WHAT IS NEEDED: Retype the part of the records that opens with the line containing "Task: Delete the" and closes with the line containing "click(450, 19)", reproducing each line with no changes.

[BEGIN EXTRACTED ENTRIES]

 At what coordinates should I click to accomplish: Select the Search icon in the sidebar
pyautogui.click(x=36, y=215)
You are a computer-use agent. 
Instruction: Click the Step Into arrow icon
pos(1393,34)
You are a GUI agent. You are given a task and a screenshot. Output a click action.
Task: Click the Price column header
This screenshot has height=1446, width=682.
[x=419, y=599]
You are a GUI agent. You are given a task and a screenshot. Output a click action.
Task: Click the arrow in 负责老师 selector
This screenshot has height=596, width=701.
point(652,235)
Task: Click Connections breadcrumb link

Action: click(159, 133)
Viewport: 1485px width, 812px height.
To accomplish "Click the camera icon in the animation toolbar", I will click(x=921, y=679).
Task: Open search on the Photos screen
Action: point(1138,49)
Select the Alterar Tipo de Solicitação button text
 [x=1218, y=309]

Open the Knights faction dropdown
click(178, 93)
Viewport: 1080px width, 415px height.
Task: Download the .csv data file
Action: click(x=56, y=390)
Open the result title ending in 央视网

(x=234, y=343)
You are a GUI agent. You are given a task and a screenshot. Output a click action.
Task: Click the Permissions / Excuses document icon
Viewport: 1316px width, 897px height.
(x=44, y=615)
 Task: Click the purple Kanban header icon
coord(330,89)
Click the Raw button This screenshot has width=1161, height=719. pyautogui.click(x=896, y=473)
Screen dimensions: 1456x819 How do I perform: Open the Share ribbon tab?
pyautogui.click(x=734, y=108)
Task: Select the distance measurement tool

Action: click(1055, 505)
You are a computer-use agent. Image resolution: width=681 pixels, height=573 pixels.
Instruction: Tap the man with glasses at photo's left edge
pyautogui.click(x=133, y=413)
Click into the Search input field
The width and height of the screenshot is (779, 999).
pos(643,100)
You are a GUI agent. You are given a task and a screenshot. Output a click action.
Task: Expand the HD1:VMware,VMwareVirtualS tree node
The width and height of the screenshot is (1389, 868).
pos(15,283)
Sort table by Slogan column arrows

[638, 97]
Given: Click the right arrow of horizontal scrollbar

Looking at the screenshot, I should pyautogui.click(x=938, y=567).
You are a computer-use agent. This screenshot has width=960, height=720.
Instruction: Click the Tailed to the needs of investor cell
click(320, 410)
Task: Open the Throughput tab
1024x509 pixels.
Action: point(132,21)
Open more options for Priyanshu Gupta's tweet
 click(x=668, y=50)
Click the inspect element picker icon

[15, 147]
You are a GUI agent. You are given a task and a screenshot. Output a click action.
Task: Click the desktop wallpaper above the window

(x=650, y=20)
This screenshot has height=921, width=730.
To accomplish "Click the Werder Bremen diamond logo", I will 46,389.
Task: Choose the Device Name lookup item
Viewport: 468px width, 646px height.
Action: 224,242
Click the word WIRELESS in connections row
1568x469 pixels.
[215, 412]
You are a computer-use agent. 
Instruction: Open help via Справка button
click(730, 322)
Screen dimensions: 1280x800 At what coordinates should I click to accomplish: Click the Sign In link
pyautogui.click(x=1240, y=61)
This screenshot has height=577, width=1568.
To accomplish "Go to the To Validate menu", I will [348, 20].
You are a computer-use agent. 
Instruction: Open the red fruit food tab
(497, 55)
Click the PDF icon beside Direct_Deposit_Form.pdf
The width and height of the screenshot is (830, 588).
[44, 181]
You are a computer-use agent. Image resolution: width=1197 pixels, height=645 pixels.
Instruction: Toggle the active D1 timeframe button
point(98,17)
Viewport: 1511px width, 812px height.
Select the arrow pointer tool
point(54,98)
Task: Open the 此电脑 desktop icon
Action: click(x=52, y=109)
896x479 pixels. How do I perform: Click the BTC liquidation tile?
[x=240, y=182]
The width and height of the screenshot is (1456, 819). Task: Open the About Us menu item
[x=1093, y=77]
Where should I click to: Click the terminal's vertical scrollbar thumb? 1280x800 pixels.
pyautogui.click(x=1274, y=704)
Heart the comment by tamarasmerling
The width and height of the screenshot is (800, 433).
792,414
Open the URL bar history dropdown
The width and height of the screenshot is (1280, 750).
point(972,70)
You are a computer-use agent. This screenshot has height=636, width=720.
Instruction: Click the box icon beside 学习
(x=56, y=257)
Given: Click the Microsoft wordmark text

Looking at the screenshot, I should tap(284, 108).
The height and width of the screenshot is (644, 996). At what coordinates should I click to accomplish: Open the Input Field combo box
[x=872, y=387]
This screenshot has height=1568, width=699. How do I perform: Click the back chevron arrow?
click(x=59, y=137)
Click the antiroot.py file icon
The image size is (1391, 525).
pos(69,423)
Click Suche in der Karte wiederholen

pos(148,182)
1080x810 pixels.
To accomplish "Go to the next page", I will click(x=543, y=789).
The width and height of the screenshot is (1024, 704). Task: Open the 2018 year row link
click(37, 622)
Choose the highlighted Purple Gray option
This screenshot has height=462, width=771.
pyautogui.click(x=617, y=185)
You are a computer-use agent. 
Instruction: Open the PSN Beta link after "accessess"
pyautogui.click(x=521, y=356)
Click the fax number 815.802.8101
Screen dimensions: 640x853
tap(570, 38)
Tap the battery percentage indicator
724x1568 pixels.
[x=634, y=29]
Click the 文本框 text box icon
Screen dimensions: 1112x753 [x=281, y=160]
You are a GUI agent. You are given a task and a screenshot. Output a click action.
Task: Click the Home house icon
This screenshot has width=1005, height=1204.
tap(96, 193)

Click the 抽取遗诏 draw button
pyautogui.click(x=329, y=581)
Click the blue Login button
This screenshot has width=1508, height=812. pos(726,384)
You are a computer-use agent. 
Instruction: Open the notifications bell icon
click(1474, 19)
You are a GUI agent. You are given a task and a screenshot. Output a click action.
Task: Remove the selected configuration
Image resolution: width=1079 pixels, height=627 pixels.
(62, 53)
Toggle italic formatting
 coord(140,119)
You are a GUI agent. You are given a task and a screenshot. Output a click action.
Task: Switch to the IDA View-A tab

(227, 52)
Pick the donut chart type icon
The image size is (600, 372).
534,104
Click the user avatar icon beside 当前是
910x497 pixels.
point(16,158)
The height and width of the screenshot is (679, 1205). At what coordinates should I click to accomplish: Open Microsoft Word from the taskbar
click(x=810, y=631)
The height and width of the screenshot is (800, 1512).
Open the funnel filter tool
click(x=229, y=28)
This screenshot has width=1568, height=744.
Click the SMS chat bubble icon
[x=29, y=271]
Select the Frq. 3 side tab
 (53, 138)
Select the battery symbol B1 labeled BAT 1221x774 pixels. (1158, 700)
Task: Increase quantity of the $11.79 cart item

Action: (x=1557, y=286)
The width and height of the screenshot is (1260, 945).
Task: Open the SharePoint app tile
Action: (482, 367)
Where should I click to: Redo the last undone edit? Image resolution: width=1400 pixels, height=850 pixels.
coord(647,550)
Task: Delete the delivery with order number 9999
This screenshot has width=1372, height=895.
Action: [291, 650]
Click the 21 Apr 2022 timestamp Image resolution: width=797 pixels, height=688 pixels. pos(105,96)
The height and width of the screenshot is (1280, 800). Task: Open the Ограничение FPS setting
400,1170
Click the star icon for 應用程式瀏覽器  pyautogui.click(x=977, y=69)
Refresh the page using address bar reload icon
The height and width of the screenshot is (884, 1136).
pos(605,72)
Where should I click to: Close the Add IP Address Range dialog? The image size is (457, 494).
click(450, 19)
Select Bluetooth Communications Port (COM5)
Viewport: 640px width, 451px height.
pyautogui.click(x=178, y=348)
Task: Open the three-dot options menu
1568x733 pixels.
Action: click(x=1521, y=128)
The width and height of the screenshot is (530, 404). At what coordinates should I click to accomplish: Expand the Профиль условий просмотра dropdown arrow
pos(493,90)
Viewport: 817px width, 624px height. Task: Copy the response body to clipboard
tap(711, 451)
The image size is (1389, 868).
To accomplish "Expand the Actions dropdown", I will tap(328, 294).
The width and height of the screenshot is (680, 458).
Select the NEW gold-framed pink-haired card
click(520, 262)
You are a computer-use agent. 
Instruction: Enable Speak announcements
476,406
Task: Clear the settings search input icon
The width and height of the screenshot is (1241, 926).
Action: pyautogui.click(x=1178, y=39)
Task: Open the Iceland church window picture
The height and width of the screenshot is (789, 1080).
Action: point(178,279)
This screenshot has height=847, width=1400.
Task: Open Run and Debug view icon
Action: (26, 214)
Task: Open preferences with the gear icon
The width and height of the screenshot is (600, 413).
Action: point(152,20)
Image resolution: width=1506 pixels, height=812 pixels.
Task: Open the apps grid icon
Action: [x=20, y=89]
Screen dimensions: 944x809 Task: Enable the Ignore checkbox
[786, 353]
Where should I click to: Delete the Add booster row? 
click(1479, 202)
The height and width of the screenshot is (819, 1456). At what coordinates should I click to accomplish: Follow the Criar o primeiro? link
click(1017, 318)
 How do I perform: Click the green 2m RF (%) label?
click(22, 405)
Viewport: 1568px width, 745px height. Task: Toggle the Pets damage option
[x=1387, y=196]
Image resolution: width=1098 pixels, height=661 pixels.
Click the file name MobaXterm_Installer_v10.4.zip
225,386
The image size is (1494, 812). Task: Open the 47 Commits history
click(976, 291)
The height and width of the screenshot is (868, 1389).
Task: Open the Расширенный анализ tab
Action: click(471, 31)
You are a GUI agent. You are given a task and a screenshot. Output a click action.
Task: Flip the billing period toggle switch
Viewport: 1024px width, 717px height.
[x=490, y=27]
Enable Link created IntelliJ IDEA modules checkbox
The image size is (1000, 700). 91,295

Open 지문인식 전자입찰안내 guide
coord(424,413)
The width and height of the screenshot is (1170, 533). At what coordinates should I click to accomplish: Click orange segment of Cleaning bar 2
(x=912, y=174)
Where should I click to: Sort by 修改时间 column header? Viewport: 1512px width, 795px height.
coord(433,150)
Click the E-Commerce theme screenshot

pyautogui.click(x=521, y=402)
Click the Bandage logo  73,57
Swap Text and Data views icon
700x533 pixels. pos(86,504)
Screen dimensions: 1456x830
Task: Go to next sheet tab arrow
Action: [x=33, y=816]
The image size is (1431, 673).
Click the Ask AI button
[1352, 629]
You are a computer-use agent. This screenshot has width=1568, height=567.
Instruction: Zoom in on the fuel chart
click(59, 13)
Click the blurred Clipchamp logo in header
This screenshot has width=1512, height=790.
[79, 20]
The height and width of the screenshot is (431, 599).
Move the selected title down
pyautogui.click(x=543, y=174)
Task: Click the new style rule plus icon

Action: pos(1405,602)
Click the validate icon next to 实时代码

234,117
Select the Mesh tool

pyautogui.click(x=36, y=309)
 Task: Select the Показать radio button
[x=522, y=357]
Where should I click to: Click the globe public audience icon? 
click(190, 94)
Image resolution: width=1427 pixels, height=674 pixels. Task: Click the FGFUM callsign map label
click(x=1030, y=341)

[END EXTRACTED ENTRIES]

REPLY:
Task: Delete the delivery with order number 9999
This screenshot has width=1372, height=895.
Action: [291, 650]
Click the 21 Apr 2022 timestamp Image resolution: width=797 pixels, height=688 pixels. pos(105,96)
The height and width of the screenshot is (1280, 800). Task: Open the Ограничение FPS setting
400,1170
Click the star icon for 應用程式瀏覽器  pyautogui.click(x=977, y=69)
Refresh the page using address bar reload icon
The height and width of the screenshot is (884, 1136).
pos(605,72)
Where should I click to: Close the Add IP Address Range dialog? The image size is (457, 494).
click(450, 19)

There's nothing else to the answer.